To “set the table” for this discussion, please allow me to share some data. These statistics compare the results of companies that invest in their employees’ experience with those that do not. The study shows that businesses making that investment have an employee growth rate 1.5 times higher than those that are not. Employee pay is also 1.5 times higher. Their average revenue is 2.1 times higher. Their average profit is 4.2 times higher. Their revenue per employee is 2.8 times higher. Their average profit per employee is 4.0 times higher. (Source: The Employee Experience Advantage, By Jacob Morgan—Wiley 2017) Relative to the challenge made in the title of this piece, those are pretty compelling facts. I could probably stop there, but I won’t.
As significant as those figures are, they are not the only reason you should be paying close attention to the engagement of your people. Such statistics are simply a byproduct of the cultural standards those companies have deliberately nurtured and reinforced. Those businesses are experiencing those kinds of results because they treat engagement as something organic. It is not an outcome they are strategizing or manipulating into existence. Instead, it reflects the natural response employees are having to being treated as growth partners and working in an environment where their unique abilities can flourish. People respond to that kind of treatment by engaging.

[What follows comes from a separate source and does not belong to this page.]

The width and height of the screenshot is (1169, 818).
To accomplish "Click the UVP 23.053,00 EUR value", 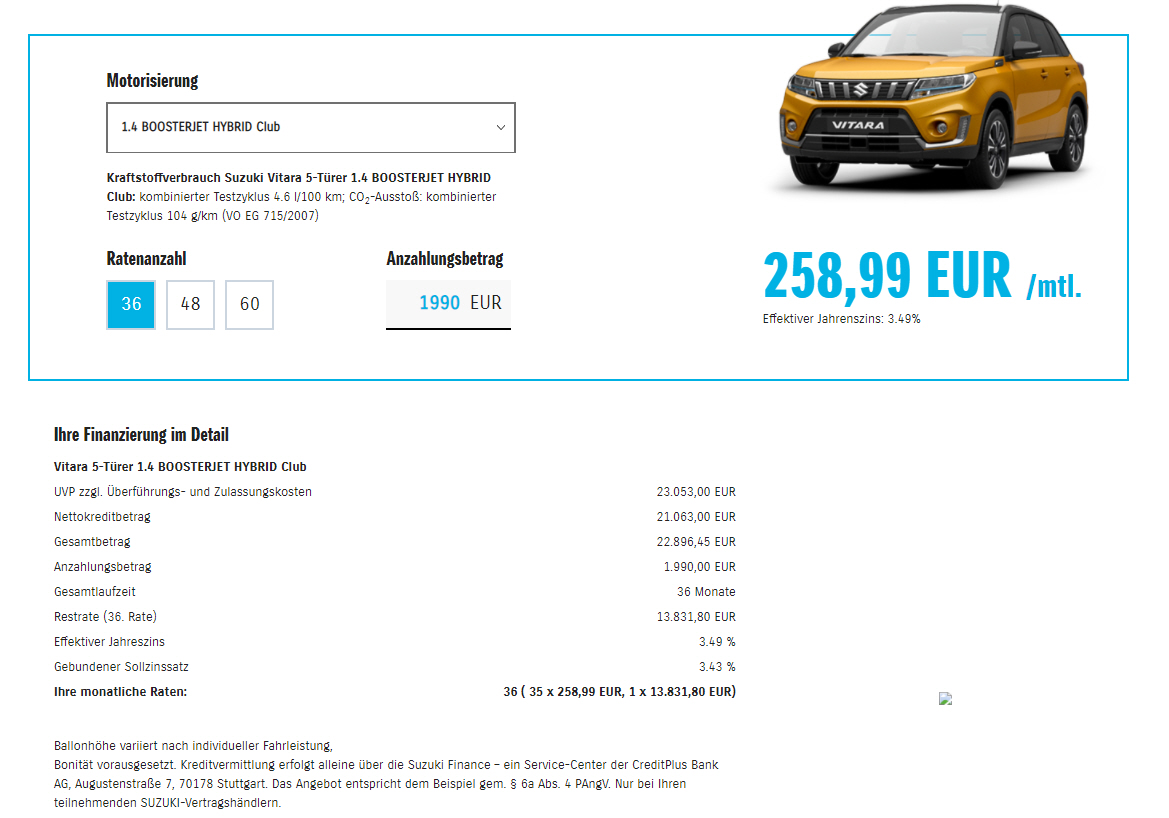I will pyautogui.click(x=696, y=492).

Employees have a positive experience in the workplace when they observe authenticity in the way company owners and leaders deal with the people employed by them and there is operational integrity in all aspects of the business. This creates a high trust, high confidence culture where individuals are not distracted by concerns about their place in the organization. Over time, that kind of culture creates its own momentum because the employees become the enforcers of the organization’s performance standards, not just the company leaders.
All of which leads to the main theme of this article. There are at least three reasons why all this data should matter to you and why now it’s more critical than ever that you figure out how to achieve greater employee engagement.
The 3 Reasons
Paying attention to employee engagement does not guarantee you will get the same results referenced above. However, it is safe to say that ignoring the experience your employees are having will guarantee you won’t achieve them. But beyond that, the issue is not simply about making the progress you want. The issue is that if you don’t pay attention to employee engagement, you will see your company regress. It will decline. There are three reasons why this is true.
1. Because you will always be competing for great people—including those already working for you.
I assume you realize there are a number of recruiters reaching out right now to your top employees, trying to get them to switch loyalty to their companies. Why can you assume that? Because there are more key positions available in the talent market currently than there are skilled and educated people to fill them. That’s just a statistical reality. As a result, the businesses represented in the statistics quoted earlier are not sitting idly by, waiting and hoping the people they’re looking for will just showing up on their doorstep. They are proactively seeking them out.
What are your chances of holding onto the people you have, no less attracting the ones you have yet to recruit, if your competitors have been honing their employee experience and you have not? Their leverage is in the employer brand they have created. Without that kind of attraction power, your company lose the talent competition. It’s just common sense.
2. Because your company’s future depends on committed, passionate people.
I am always confused when I hear chief executives talk about their aggressive growth plans and, in the same breath, express frustration at the lack of commitment their people have to the company vision. It’s as though they think their employees will, of their own accord, figure out what an awesome thing it would be for the business to succeed. They seem to miss that unless the individuals working in their companies make a personal connection with the owners’ vision, are made to feel like they are a critical player in its fulfillment, understand the strategic purpose of their role and are provided the resources and experience needed to succeed, their growth expectations are pipe dreams.
Sooner or later, your people will decide either to become your allies or your adversaries. They can help you achieve your goals or they can sabotage them. If they choose to do the latter, they will probably leave, but not before doing significant damage. And once they go, they will share the negative experience they had with your company with anyone who will listen; some of whom may be the very people you want to recruit.
3. Because employees are investing in you, you are not just investing in them.
Certainly, there was a time when employers could get away with treating their people like they were lucky to have a job. I assume I don’t have to tell you those days are long gone. But even if employers could “get away” with that approach before, it was certainly the wrong philosophy to adopt. Sooner or later, things turn around and people begin having options. If their experience with your company up to that point had been negative, they would bail on you the first chance they had—and your overtures to keep them would have fallen on deaf ears.
In today’s environment, skilled employees are the ones with the leverage. As a result, they are evaluating the investment they will be making in your organization as much or more than you are evaluating your investment in them. There is an opportunity cost to key people if they join an organization that does not live up to what it purports to be; where promises are unfulfilled, or resources needed for success are not made available, as they were assured they would be. They picked your company instead of another because of the value proposition you made. If the value offer turns out to be hollow, the employee views it as a moral betrayal and you never recover. Therefore, you must be clear in what you communicate about the experience someone will have in your organization, and then deliver on it.
Let’s face it. We live in a unique business age. The world has never seen anything like it before. The nature of the employer-employee relationship has changed. The employee experience must be among the company’s highest priorities and given attention by the most senior people in the organization. Companies that do end up with an unbeatable culture that drives sustained success.